## Trecho do texto
A nível estadual, há uma parafernália de concepções, que espelham a disputa acadêmica sobre o assunto. Uns dizem que é lago, outros reafirmam que é rio, outros lembram sua origem como estuário, e outros concluem que o Guaíba é um fenômeno sui generis, que nenhum outro país do mundo conhece. Isto é, trata-se do curso inferior do rio Jacuí, que inundou margens baixas, formando um lago secundário em nível superior. Assim, o delta do Jacuí sequer seria um delta, pois os deltas autênticos formam canais divergentes, e as ilhas do Jacuí formam canais convergentes.. Isso significa que o Jacuí não termina junto a suas ilhas, mas continua. E continua mesmo, a 8 metros de profundidade abaixo da superfície da massa dágua que conhecemos como Guaíba.
Anteriormente, o conjunto formava um estuário, porque não existia integralmente a península que sedia Mostardas, e a água do mar chegaria à região de Porto Alegre. Com a consolidação da península, o mar recuou. A Lagoa dos Patos ainda conserva os chamados paleo-canais de velhos rios assoreados. No Guaíba, o canal ou calha do rio Jacuí é extremamente atual e ativo, com grande vazão de metros cúbicos por segundo. Então, o Jacuí corre por baixo do Guaíba, formando esse conjunto extraordinário, que caracteríza nossa hidrodiversidade.
Eu sugeriria até, a criação de uma nova classificação hídrica para acomodar o Guaíba, o guaibino, com sua composição híbrida.

## O que fazer
1. Responda com base no trecho sobre o Guaíba:
(a) Por que o delta do Jacuí sequer seria um delta?
(b) A quantos metros de profundidade o Jacuí continua abaixo da superfície do Guaíba?
(c) Que nome é sugerido para a nova classificação hídrica?
2. Prossiga com o texto sobre o Guaíba a partir da última frase apresentada.

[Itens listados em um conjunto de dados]
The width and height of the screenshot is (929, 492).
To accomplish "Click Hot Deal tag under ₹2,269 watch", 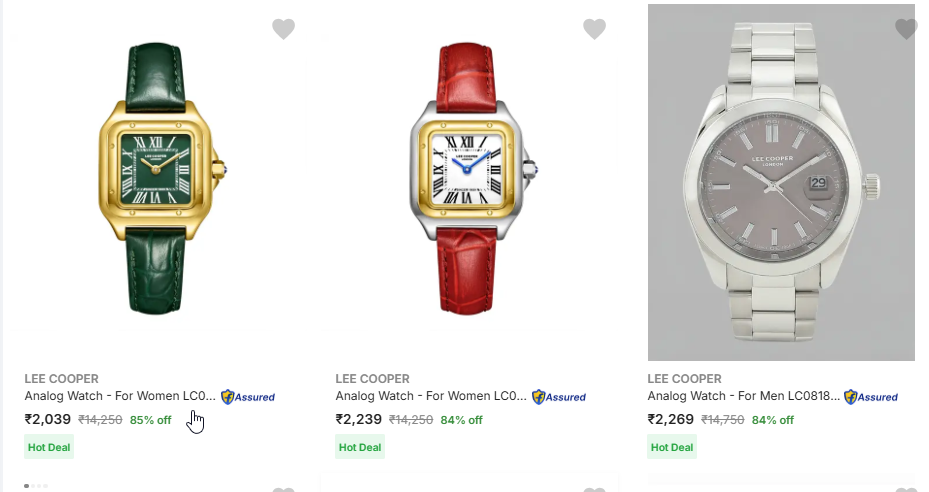I will coord(672,447).
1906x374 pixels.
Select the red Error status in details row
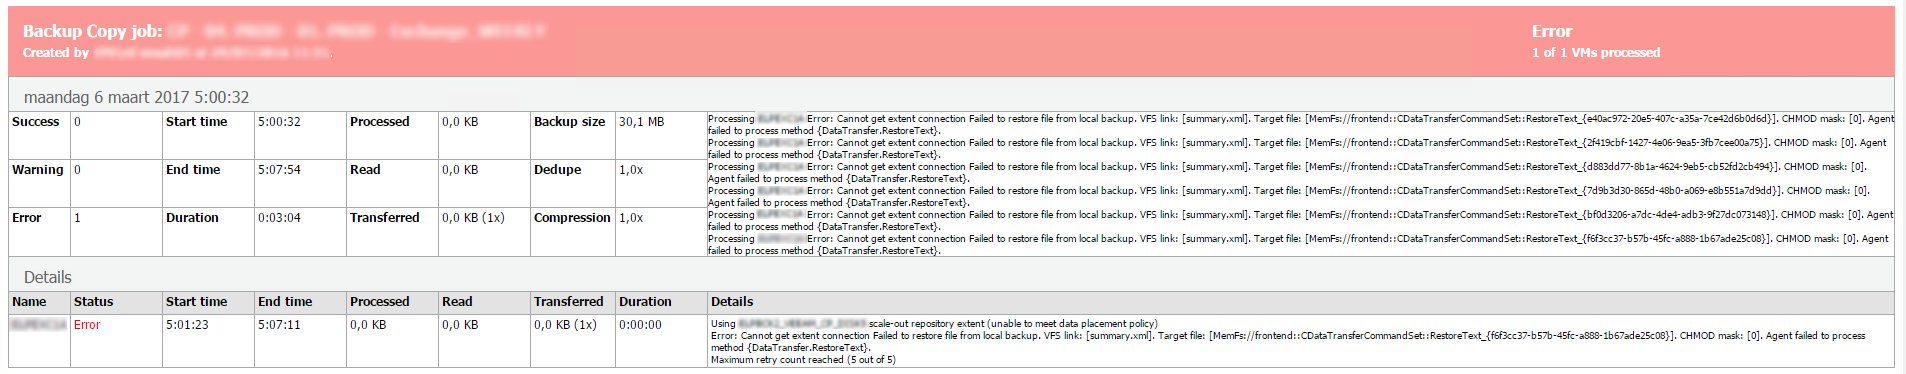(x=87, y=325)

## Em resposta
1.
(a) Porque os deltas autênticos formam canais divergentes, e as ilhas do Jacuí formam canais convergentes.
(b) A 8 metros.
(c) Guaibino.

2.
O problema se dá apenas a nível das disputas acadêmicas, que são tradição dentro da Ciência ocidental. Ora umas teorias obtêm aplausos, ora, outras. Nessas disputas acadêmicas, ora uns conseguem a supremacia, ora outros. Numa dessas, foi consagrado a nível estadual, de uso, o termo Lago (totalmente informal porque não reconhecido pelo IBGE) para qualificar o Guaíba.
Essa circunstância permitiu que os oportunistas de plantão vissem a chance de aproveitar as facilidades do “lago”: menores margens de preservação. Até 500m para um curso dágua da largura do Guaíba, e um mínimo de 30m para um lago.
Isso é a porta aberta para um desastre ecológico irreversível. O Guaíba está em fase de pré-colapso, junto com os outros rios da bacia, como o Sinos e o Gravataí, este totalmente morto, embora a Farsul tenha elogiado sua saúde na recente audiência pública com o Ministro Minc em Porto Alegre.
No I Mundo, onde a consciência ecológica amadurece, compreendeu-se que os cursos dágua e também os lagos e lagoas necessitam de uma mata ciliar ou anular, e que não é possível deixar suas margens abandonadas ao concreto, e à ocupação intensiva.



CONSULTA POPULAR



A consulta popular não passa de uma jogada de marketing político.
Não é popular, porque não contempla as várias opções do cidadão com respeito à orla: tem apenas uma pergunta capciosa, que consagra a construção de prédios comerciais na orla, e apenas oferece a alternativa de barrar os residenciais - o que, para o meio ambiente, tanto faz como tanto fez...
Não é democrática, porque sua restrição a uma pequeníssima porcentagem de eleitores de Porto Alegre, a elitiza, privilegiando uma minoria inferior a 5% de nosso eleitorado. Não é, pois, universal, como exigiria nosso regime democrático.
Não tem efeitos práticos para a preservação da orla e para a alternativa da construção de um parque ecológico inteiramente público.
Negamos, pois, a utilidade, validade e legitimidade dessa Consulta.
Evidentemente, as pessoas são livres para irem votar a consagração da construção comercial na orla.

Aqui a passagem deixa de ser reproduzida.